_PROVIDED RECORDS:_
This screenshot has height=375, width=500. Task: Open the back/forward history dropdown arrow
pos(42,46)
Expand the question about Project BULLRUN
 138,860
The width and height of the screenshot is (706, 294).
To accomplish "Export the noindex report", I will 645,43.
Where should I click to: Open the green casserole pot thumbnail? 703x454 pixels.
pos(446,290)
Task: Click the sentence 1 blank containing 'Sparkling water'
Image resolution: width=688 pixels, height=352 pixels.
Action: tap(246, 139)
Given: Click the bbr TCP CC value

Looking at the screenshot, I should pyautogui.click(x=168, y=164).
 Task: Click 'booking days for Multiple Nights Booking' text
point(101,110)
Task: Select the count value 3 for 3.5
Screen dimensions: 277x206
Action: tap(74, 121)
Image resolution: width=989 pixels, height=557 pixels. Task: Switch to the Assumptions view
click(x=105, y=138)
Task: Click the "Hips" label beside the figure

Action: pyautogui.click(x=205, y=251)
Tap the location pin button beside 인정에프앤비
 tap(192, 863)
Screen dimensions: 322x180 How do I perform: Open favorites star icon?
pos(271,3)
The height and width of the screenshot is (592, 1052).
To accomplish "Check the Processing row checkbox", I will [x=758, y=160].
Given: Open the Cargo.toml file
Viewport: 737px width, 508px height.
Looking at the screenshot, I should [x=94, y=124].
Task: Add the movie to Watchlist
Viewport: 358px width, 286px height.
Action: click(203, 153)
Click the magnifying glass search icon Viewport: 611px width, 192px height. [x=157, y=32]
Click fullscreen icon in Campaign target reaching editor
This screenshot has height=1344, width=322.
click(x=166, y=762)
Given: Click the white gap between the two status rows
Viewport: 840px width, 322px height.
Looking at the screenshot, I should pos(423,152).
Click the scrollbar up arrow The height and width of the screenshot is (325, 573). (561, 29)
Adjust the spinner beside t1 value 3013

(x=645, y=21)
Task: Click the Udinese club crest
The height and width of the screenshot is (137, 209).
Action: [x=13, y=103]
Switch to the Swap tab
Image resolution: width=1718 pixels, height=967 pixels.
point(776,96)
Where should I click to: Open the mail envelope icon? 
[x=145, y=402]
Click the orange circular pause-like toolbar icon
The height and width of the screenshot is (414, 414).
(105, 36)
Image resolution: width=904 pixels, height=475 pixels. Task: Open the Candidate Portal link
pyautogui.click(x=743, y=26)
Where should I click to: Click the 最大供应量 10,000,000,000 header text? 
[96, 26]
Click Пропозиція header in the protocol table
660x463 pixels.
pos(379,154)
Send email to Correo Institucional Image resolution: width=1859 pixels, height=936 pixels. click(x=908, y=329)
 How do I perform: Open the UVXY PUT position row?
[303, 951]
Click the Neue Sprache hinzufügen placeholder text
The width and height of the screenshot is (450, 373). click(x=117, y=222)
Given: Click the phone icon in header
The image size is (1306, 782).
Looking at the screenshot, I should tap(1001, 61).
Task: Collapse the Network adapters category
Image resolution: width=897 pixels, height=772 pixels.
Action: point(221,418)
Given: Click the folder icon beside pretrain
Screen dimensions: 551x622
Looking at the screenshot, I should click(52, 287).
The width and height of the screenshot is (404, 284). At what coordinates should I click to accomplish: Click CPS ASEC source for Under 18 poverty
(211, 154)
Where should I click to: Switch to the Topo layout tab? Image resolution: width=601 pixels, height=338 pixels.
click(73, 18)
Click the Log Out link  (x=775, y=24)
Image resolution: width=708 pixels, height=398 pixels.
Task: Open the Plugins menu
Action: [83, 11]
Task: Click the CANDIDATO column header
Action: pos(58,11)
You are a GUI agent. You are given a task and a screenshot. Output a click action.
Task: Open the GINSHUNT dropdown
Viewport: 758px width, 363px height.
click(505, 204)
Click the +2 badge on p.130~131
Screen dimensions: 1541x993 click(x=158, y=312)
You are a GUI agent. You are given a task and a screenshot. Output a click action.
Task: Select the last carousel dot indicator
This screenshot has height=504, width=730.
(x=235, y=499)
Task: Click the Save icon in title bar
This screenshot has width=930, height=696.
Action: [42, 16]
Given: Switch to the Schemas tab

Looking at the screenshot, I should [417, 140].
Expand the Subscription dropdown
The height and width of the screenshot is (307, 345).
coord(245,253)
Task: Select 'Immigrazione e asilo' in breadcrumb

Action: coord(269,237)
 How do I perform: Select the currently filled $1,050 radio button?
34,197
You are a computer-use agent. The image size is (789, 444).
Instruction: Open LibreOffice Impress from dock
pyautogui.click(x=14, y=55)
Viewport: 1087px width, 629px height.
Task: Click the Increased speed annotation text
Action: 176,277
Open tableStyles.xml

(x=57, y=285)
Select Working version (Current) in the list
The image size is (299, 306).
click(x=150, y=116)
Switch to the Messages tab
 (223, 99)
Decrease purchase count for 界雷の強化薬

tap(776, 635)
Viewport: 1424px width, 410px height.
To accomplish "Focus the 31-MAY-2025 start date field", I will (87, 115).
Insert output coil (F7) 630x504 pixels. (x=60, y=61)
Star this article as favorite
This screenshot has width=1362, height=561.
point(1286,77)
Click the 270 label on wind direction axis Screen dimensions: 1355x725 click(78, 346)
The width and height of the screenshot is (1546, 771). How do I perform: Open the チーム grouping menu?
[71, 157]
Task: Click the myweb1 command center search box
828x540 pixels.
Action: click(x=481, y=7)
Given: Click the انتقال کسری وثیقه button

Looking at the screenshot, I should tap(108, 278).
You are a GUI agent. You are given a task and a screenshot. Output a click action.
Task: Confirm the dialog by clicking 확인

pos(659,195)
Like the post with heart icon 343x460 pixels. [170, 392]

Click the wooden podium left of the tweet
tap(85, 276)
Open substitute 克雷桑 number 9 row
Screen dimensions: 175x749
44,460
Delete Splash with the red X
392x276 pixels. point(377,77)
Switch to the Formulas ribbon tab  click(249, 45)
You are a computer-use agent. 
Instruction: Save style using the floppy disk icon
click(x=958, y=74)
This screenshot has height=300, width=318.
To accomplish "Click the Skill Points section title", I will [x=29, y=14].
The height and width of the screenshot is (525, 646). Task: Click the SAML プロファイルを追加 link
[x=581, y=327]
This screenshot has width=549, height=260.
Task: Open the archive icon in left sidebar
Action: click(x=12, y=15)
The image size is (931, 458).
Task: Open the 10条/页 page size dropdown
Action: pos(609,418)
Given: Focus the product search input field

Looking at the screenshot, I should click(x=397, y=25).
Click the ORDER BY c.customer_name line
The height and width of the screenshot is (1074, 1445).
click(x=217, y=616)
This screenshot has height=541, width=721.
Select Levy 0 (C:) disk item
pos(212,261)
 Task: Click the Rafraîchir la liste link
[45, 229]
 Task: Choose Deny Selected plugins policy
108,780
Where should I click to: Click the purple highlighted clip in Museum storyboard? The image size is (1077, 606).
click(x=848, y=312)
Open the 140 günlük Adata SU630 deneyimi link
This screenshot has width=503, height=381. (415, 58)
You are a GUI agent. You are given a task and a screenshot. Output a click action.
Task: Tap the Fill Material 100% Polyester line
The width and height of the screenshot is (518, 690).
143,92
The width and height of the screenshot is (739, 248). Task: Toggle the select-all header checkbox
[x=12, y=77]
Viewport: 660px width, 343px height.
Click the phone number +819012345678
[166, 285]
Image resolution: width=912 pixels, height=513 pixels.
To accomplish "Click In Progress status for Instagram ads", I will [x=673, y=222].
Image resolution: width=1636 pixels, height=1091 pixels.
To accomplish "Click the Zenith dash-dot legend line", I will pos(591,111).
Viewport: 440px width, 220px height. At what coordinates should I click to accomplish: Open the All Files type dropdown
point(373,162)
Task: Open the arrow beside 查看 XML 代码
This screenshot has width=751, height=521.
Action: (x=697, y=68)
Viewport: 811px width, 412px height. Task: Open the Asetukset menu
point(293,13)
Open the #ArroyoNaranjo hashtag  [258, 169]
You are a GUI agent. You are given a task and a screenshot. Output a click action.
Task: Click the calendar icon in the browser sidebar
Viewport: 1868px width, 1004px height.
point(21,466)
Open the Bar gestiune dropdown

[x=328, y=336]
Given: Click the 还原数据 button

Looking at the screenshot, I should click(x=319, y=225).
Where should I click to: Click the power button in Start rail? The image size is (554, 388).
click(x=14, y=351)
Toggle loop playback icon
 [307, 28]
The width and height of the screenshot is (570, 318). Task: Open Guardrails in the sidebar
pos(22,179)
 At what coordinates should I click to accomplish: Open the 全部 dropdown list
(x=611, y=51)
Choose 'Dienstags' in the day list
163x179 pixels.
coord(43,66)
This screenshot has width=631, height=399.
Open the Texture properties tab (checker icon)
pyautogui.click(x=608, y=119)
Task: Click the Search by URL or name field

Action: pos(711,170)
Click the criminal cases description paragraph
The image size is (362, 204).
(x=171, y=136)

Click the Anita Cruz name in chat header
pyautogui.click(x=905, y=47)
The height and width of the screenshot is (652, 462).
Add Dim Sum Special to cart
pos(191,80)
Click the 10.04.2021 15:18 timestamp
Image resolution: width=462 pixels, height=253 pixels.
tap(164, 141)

_GOAL OF THE EXERCISE:_ Could you format the data above, starting with the line that contains "Click the 270" and going on through the line that contains "Action: click(x=481, y=7)", both included, as a Markdown table with the columns Row and Line, leaving out any blank lines?

_EXERCISE OUTPUT:_
| Row | Line |
|---|---|
| 1 | Click the 270 label on wind direction axis Screen dimensions: 1355x725 click(78, 346) |
| 2 | The width and height of the screenshot is (1546, 771). How do I perform: Open the チーム grouping menu? |
| 3 | [71, 157] |
| 4 | Task: Click the myweb1 command center search box |
| 5 | 828x540 pixels. |
| 6 | Action: click(x=481, y=7) |